* [Set problem]:
Recast the entries from the line containing "Task: Choose the Center Diameter Circle tool" through the end of the entries as a JSON list of strings, one string per line, leaving out blank lines.

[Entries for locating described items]
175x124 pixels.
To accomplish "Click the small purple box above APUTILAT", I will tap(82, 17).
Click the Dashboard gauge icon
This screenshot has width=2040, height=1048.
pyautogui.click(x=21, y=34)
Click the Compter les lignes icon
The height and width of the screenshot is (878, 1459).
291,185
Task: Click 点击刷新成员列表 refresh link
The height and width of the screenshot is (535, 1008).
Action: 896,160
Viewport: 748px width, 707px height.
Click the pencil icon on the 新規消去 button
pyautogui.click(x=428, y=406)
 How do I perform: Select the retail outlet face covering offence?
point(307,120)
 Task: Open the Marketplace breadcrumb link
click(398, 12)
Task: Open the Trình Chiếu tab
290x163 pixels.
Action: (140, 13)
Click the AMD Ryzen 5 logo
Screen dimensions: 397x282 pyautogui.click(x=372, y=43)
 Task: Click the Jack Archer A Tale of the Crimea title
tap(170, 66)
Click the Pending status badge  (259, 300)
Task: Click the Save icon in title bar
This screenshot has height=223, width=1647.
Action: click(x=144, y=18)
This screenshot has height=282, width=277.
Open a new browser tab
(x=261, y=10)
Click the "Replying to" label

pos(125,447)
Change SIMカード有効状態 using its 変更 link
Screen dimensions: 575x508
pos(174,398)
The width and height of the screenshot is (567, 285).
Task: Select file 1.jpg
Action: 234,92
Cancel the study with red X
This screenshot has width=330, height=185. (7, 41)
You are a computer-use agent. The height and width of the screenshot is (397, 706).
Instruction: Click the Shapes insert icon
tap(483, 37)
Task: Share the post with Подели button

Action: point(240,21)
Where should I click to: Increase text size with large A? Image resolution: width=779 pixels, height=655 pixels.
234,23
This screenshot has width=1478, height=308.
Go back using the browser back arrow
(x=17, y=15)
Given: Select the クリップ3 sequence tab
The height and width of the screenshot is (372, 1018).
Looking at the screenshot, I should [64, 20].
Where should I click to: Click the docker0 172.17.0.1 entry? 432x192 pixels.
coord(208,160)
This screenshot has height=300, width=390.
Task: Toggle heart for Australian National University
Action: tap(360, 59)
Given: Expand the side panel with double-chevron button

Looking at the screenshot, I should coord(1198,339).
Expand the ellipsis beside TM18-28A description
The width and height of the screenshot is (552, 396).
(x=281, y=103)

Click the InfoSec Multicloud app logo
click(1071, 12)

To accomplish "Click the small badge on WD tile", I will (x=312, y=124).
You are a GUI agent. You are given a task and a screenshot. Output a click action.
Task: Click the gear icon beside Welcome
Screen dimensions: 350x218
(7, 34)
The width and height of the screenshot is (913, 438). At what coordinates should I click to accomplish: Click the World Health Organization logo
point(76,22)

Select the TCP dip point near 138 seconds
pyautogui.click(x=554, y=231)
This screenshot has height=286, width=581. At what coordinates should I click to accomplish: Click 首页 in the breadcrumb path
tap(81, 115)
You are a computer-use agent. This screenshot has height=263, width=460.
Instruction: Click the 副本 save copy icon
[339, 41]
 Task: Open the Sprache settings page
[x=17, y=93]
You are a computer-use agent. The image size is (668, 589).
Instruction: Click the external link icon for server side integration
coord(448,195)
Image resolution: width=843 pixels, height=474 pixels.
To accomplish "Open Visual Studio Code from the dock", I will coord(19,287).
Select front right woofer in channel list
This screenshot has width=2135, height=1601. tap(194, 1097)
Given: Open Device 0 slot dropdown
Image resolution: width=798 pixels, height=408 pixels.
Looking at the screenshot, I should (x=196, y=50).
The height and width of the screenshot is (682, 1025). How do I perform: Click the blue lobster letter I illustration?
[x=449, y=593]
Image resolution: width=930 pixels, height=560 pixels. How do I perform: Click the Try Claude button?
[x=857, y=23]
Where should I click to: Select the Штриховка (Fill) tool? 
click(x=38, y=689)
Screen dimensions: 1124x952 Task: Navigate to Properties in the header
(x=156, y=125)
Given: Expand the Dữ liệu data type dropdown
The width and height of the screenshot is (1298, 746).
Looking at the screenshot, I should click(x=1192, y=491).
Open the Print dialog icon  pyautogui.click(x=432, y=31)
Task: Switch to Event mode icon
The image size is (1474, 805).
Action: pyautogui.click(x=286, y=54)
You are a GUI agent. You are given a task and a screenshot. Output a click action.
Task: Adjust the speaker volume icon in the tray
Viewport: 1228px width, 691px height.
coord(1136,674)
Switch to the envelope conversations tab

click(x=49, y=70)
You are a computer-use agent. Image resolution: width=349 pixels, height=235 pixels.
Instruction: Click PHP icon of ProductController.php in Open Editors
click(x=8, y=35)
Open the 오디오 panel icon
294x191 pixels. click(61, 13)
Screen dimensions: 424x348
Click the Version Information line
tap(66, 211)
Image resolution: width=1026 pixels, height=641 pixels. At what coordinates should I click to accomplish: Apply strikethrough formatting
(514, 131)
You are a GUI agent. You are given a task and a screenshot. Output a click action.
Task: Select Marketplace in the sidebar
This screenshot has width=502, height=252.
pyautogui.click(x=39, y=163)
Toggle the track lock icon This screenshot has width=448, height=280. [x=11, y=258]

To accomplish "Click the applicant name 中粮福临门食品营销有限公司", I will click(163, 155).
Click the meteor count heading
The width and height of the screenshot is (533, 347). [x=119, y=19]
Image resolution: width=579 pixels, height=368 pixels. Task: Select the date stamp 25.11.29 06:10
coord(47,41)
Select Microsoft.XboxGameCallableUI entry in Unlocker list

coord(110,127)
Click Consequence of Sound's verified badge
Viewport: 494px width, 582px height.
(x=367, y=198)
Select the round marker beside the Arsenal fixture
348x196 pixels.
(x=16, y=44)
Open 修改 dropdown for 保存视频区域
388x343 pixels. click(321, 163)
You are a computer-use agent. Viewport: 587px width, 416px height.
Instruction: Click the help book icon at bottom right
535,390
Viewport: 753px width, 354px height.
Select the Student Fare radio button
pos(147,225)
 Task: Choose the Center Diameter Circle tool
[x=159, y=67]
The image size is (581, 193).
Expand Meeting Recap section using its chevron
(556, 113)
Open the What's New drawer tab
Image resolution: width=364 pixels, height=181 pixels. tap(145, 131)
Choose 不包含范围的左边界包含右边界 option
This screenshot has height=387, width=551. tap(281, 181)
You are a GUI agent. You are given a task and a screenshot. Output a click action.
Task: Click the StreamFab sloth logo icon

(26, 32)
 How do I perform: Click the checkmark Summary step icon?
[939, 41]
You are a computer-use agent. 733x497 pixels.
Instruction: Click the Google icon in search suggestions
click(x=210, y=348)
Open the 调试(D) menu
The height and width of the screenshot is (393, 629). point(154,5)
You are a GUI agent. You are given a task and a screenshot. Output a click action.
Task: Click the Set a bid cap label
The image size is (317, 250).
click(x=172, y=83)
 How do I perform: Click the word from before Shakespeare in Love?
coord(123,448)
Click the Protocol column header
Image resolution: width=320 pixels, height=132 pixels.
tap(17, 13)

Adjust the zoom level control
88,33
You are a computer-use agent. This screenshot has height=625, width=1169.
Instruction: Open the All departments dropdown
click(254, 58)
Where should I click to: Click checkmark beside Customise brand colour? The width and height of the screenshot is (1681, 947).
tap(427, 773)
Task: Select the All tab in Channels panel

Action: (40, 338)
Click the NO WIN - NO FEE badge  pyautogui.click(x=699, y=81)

* [Result below]:
[
  " Task: Choose the Center Diameter Circle tool",
  "[x=159, y=67]",
  "The image size is (581, 193).",
  "Expand Meeting Recap section using its chevron",
  "(556, 113)",
  "Open the What's New drawer tab",
  "Image resolution: width=364 pixels, height=181 pixels. tap(145, 131)",
  "Choose 不包含范围的左边界包含右边界 option",
  "This screenshot has height=387, width=551. tap(281, 181)",
  "You are a GUI agent. You are given a task and a screenshot. Output a click action.",
  "Task: Click the StreamFab sloth logo icon",
  "(26, 32)",
  " How do I perform: Click the checkmark Summary step icon?",
  "[939, 41]",
  "You are a computer-use agent. 733x497 pixels.",
  "Instruction: Click the Google icon in search suggestions",
  "click(x=210, y=348)",
  "Open the 调试(D) menu",
  "The height and width of the screenshot is (393, 629). point(154,5)",
  "You are a GUI agent. You are given a task and a screenshot. Output a click action.",
  "Task: Click the Set a bid cap label",
  "The image size is (317, 250).",
  "click(x=172, y=83)",
  " How do I perform: Click the word from before Shakespeare in Love?",
  "coord(123,448)",
  "Click the Protocol column header",
  "Image resolution: width=320 pixels, height=132 pixels.",
  "tap(17, 13)",
  "Adjust the zoom level control",
  "88,33",
  "You are a computer-use agent. This screenshot has height=625, width=1169.",
  "Instruction: Open the All departments dropdown",
  "click(254, 58)",
  "Where should I click to: Click checkmark beside Customise brand colour? The width and height of the screenshot is (1681, 947).",
  "tap(427, 773)",
  "Task: Select the All tab in Channels panel",
  "Action: (40, 338)",
  "Click the NO WIN - NO FEE badge  pyautogui.click(x=699, y=81)"
]